Furthermore, she has been a commissioner of the National Commission on the Role of Filipino Women, where she represented the Muslim community; served as a board member for the Philippine National Oil Corporation (PNOC) and the Development Bank of the Philippines (DBP); and was the founding director of the Local Government Guarantee Corporation (LGGC). Additionally, she co-founded Women in International Security (Philippines) and Muslim Women Peace Advocates (Sulu). In 2007, she was honored with the Muslim Democrat of the Year Award by the Washington, DC-based Center for the Study of Islam and Democracy (CSID).

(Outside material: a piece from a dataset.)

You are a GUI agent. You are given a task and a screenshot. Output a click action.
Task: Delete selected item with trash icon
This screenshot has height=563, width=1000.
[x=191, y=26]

A prominent advocate for peace and human rights, Amina Rasul Bernardo serves as the president of the Philippine Center for Islam & Democracy (PCID), and the managing trustee of the Magbassa Kita Foundation, Inc. (MKFI), which focuses on promoting literacy for peace and development among adult learners. She is also a member of the Board of Regents at Mindanao State University (MSU) and a board member of the Mindanao Development Authority (MinDA).

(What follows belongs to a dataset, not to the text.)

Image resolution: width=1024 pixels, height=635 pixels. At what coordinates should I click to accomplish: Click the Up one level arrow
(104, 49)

Additionally, she participates as a member of the National Independent Advisory & Monitoring Committee (NIAMC) for the Department of Social Welfare & Development’s Conditional Cash Transfer Program, and she contributes to the General Advisory Council of the Criminal Investigation & Detection Group (CIDG). Furthermore, she holds a position as a trustee on the board of the Ramon Magsaysay Award Foundation. She is a Ramon Magsaysay Award Foundation Board of Trustee.

She also serves as a columnist for BusinessWorld, where she has written & edited several books and literatures related on the wars and conflicts in Mindanao, Islam, and democracy such as Broken Peace? Assessing the 1996 GRP-MNLF Final Peace Agreement and The Radicalization of Muslim Communities in Southeast Asia. She also the launching editor of The Moro Times, a monthly supplement of The Manila Times.

== Awards ==
Rasul received awards for being an internationally recognized peace advocate, being named by Jordan’s Royal Islamic Strategic Studies Center as one of the world’s 500 most influential Muslims this year. She also won N-Peace Award of the United Nations Development Programme in 2019, and received recognition as the 2007 Muslim Democrat of the Year by the Center for the Study of Islam and Democracy in Washington DC. In 2023, she also received Intercultural Achievement Award by the Austrian Federal Ministry for European and International Affairs.

== Political career ==
She ran as senator under Fernando Poe Jr.'s Koalisyon ng Nagkakaisang Pilipino in 2004 elections, but lost. While campaigning as senator, she accused the incumbent President Arroyo (Poe's rival) of using funds while campaigning that time and petitioned to Supreme Court to declare the latter as resigned, but the Supreme Court dismissed her petition.

== Personal life ==
She is the wife of Monetary Board member Romy Bernardo.